:: DATA SHOWN ::
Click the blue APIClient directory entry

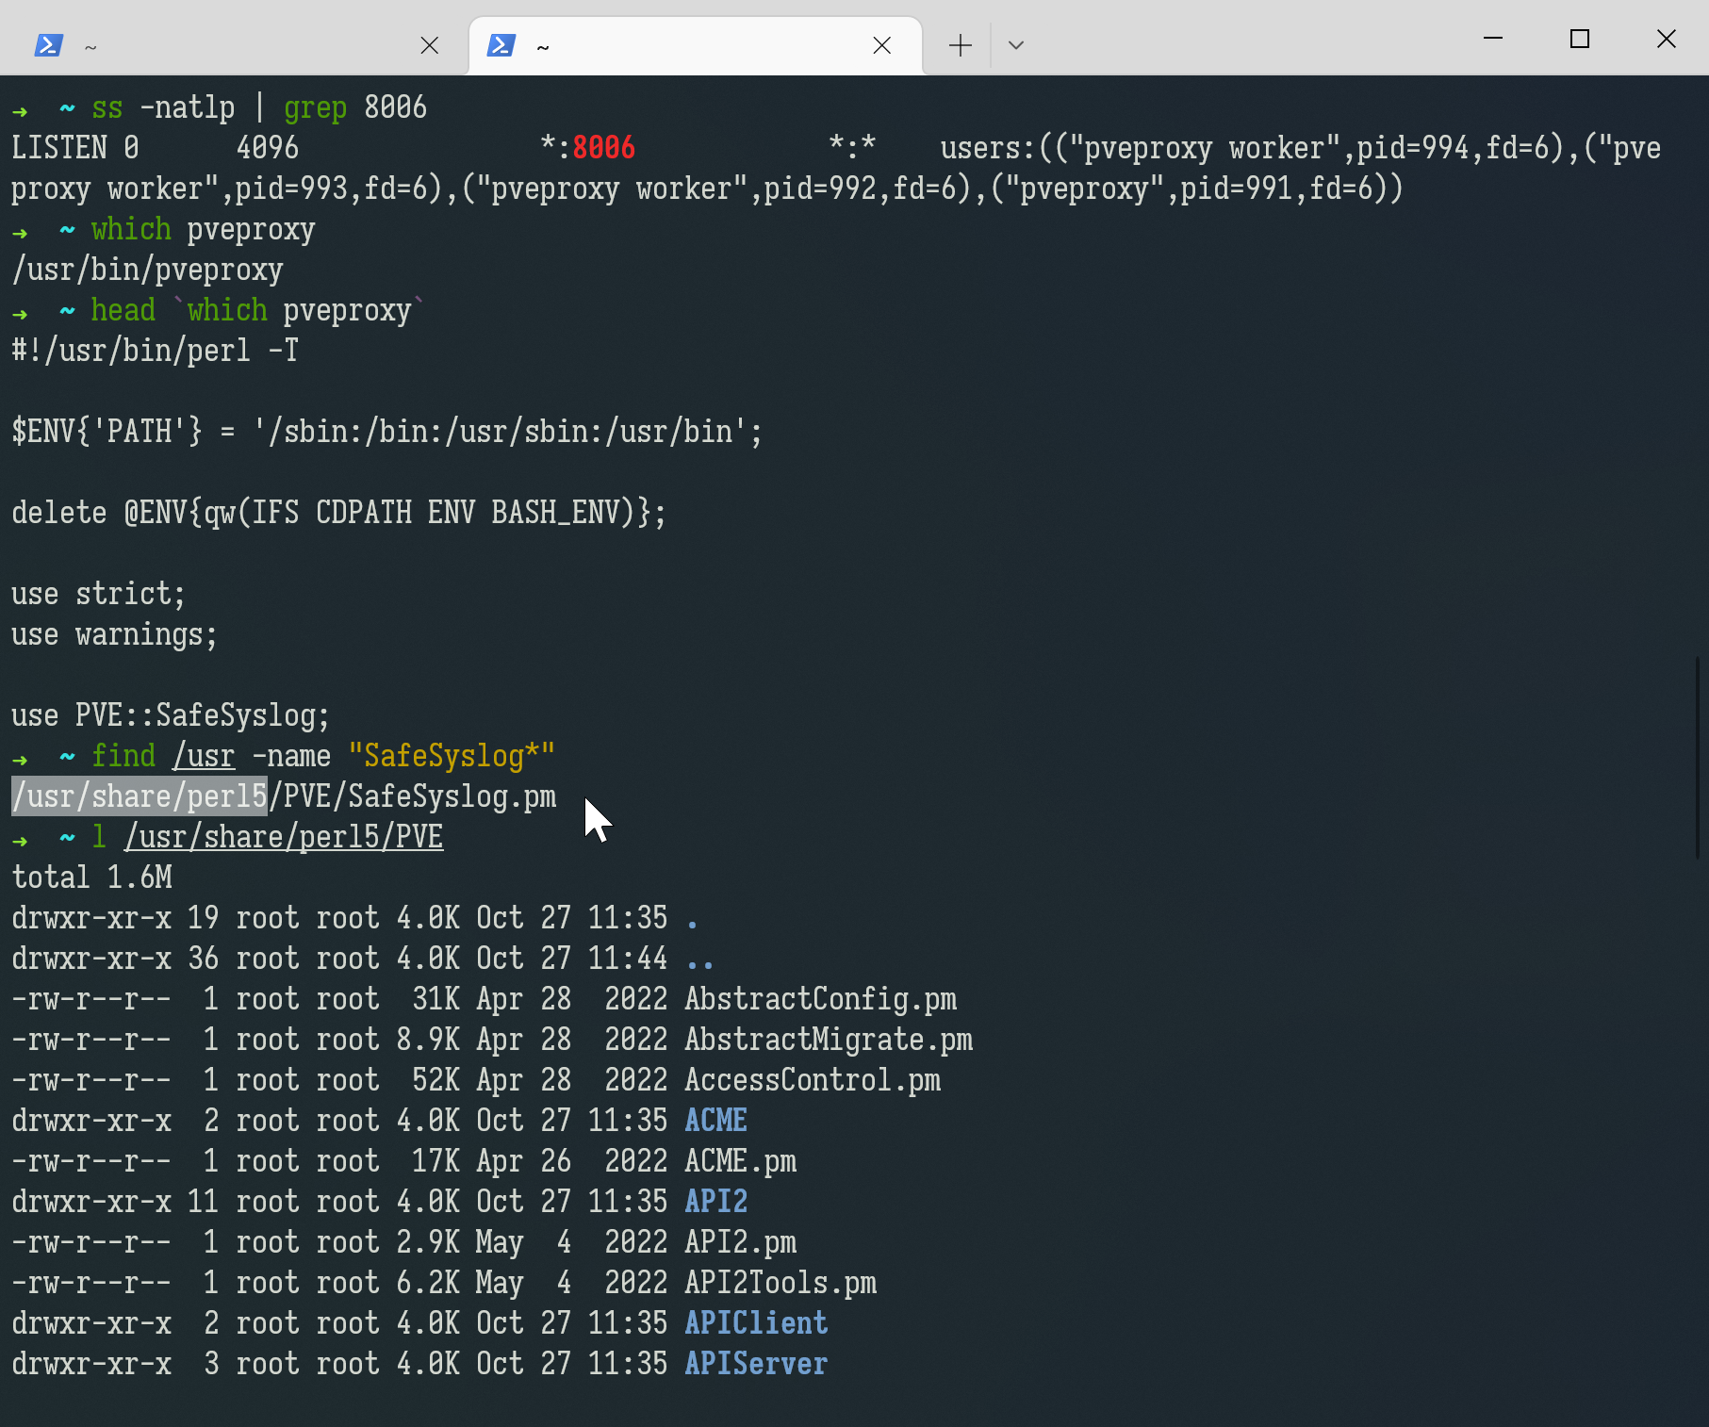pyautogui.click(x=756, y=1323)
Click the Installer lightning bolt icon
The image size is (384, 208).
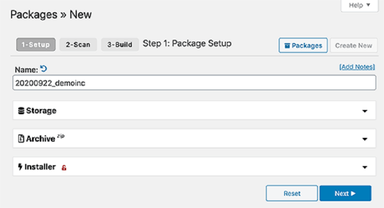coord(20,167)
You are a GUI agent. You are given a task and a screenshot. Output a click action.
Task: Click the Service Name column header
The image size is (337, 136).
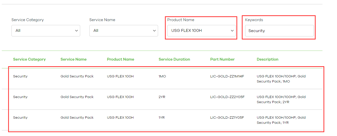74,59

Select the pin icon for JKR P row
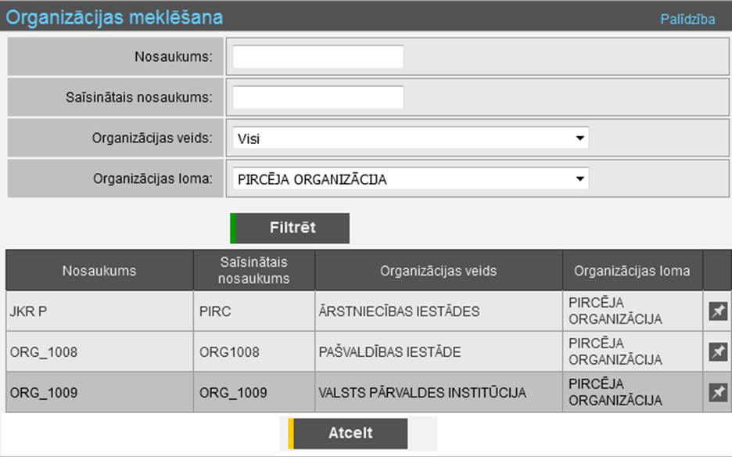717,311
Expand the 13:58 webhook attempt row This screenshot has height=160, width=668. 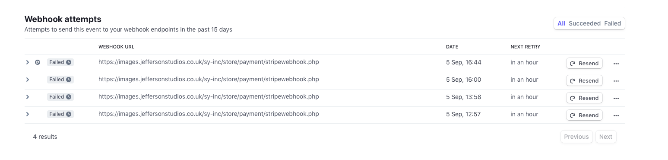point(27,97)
--
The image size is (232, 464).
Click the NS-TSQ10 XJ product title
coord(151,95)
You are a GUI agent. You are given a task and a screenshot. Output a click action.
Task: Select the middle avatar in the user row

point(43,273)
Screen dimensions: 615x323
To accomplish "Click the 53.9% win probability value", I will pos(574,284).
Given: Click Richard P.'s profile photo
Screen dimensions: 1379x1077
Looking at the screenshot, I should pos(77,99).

:: PROBLEM TO SOLVE ::
What you return must match, character for character, the lines above from the one with "Click the blue APIClient directory entry" through the one with "Task: Click the Service Name column header", minus any pictures.

:: RESULT OF THIS TASK ::
Click the blue APIClient directory entry

pyautogui.click(x=756, y=1323)
Click the Installer lightning bolt icon
The image size is (384, 208).
coord(20,167)
You are a GUI agent. You are given a task and a screenshot. Output a click action.
Task: Click the Service Name column header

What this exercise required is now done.